This yields the following actual loss function (also referred to as task loss),

$$\begin{aligned} Task\_loss(\mathbf {h_x}, \mathbf {w_x}) = \left\{ \ \begin{array}{cc} 0, &{} \;\; \text {if} \;\; \dfrac{\mathbf {h_x.w_x}}{\mathbf {h_x.h_x}}> 0.5\\ \\ 1, &{} \text {otherwise.} \end{array} \right. = 1 - [[\dfrac{\mathbf {h_x.w_x}}{\mathbf {h_x.h_x}} > 0.5]] \quad \end{aligned}$$
(1)

Unfortunately, there is no closed-form of the Bayes optimal multi-label classifier, that is, a mapping \(\mathbf {h^{*}}\) from the input features \({\mathcal {X}}\) to the labels \({\mathcal {Y}}\) that minimizes the expected loss (or risk) L of the model h, defined as:

$$\begin{aligned} R_L({\mathbf {h}}) = {\mathbb {E}}_{{{\mathbf {X}}}{{\mathbf {Y}}}}L({\mathbf {Y}}, \mathbf {h(X)}) = \displaystyle \sum \limits _{\mathbf {x, y} \in {\mathcal {X}} \times {\mathcal {Y}}} P({\mathbf {x}}, {\mathbf {y}})L({\mathbf {y}}, \mathbf {h(x)}) \end{aligned}$$
(2)

The optimal classifier, \(\mathbf {h^*}\), commonly referred to as Bayes classifier, minimizes the risk conditioned on \({\mathbf {x}}\): \(\mathbf {h^{*}(x)} = {arg}\,{min}_h \sum _{{\mathbf {y}} \in {\mathcal {Y}}} P(\mathbf {y|x})L(\mathbf {y, h(x)})\). Finding \(\mathbf {h^{*}(x)}\) directly by brute force search leads to intractable optimization problems and only very few loss functions have a (known) closed-form solution. For simple loss functions, analytic expressions of the Bayes optimal classifier have been derived in [8]. For example, the Hamming loss minimizer was shown to coincide with the marginal modes of the conditional distribution of the labels given an instance \(\mathbf{x }\), and methods such as Binary Relevance (BR), perform particularly well in this case. Conversely, for the subset 0/1 loss, the risk minimizer was proven to be the joint mode of the conditional distribution, for which methods such as the Label Powerset classifier (LP) is a good choice. Further results have been established for the ranking loss [8], and more recently for the F-measure loss [7]. However, as far as we know, there is no closed-form expression of the Bayes classifier that minimizes the DES task loss.
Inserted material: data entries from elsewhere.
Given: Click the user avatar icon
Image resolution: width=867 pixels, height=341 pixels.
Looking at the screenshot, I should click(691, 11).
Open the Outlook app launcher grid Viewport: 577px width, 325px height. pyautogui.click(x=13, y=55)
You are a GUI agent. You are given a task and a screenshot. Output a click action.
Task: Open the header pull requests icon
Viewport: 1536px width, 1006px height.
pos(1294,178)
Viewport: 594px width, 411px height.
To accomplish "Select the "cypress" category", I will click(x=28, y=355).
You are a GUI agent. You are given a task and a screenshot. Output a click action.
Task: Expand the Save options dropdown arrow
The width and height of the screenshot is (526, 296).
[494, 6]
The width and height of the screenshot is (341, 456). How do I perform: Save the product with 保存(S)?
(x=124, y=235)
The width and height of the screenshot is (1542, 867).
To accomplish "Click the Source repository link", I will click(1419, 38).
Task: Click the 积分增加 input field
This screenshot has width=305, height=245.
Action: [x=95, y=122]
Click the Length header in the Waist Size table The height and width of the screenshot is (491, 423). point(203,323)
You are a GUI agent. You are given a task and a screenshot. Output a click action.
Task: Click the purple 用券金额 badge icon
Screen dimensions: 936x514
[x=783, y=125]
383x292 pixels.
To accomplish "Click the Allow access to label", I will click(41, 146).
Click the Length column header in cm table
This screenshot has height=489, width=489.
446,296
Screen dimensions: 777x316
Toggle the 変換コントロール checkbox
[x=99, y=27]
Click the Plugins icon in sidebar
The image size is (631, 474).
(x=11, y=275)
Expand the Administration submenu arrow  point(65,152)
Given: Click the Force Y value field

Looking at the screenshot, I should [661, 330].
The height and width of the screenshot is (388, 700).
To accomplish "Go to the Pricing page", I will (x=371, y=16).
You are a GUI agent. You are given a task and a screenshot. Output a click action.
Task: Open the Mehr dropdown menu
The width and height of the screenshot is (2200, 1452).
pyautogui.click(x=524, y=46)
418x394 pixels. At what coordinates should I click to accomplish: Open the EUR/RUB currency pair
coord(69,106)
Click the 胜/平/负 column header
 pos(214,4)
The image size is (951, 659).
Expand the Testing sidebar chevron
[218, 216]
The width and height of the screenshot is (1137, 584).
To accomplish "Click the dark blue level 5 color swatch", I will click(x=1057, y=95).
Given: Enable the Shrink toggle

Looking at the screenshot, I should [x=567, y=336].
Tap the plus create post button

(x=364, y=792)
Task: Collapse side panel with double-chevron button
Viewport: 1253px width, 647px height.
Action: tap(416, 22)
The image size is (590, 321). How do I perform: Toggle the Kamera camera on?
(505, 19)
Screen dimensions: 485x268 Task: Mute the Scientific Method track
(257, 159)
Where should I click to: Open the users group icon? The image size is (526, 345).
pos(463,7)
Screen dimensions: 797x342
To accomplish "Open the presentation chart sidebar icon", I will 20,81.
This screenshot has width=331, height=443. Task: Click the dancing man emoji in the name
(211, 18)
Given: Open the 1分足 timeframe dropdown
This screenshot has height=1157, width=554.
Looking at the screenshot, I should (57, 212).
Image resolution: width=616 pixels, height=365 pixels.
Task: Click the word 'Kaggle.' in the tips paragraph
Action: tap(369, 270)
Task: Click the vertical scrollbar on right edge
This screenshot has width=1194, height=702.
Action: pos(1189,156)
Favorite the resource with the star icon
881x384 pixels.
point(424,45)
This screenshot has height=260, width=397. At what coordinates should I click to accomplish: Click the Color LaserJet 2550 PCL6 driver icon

In such situations, the true loss is usually replaced by a surrogate loss that is easier to cope with.

2.4 MLC Approaches to the DES Problem

With the above difficulty in mind, Markatopoulou et al. [16, 17], used the precision loss as surrogate loss:

$$\begin{aligned} Precision{\_}loss(\mathbf {h_x}, \mathbf {w_x}) = 1 - \dfrac{\mathbf {h_x.w_x}}{\mathbf {h_x.h_x}} = 1 - Pr(\mathbf {h_x, w_x}) \end{aligned}$$
(3)

To solve the problem, two multi-label learning algorithms (ML-KNN [27] and CLR [11]) were used. Each algorithm outputs a score vector for each label. There were used in tandem with a thresholding strategy as an attempt to optimize the task loss. Despite the performance improvements reported, we shall see next that a method performing optimally for the precision loss may not perform well for the DES task loss, even upon tuning the threshold value. More problematic is the fact that the standard version of ML-KNN does not consider the correlation between labels and, as such, is devoted to minimize the Hamming loss (\(L_H\)) [8]:

$$\begin{aligned} L_H(\varPsi _{\mathbf {x}}, \varPhi _{\mathbf {x}}) = \dfrac{|(\varPsi _{\mathbf {x}} \cap \varPhi _{\mathbf {x}}) \cup (\overline{\varPsi _{\mathbf {x}}} \cap \overline{\varPhi _{\mathbf {x}}})|}{|\varPsi |}, \ \ L_H(\mathbf {h_x}, \mathbf {w_x}) = \dfrac{1}{n}\displaystyle \sum \limits _{i=1}^n [[h_i = w_i]] \end{aligned}$$
(4)

Tuning automatically the threshold via cross-validation was performed to overcome the theoretical shortcomings of the base MLC approaches. Clearly, choosing higher confidence thresholds for inclusion in the final pool tends to reduce the precision loss. Threshold values greater than 0.75 have been considered in their work.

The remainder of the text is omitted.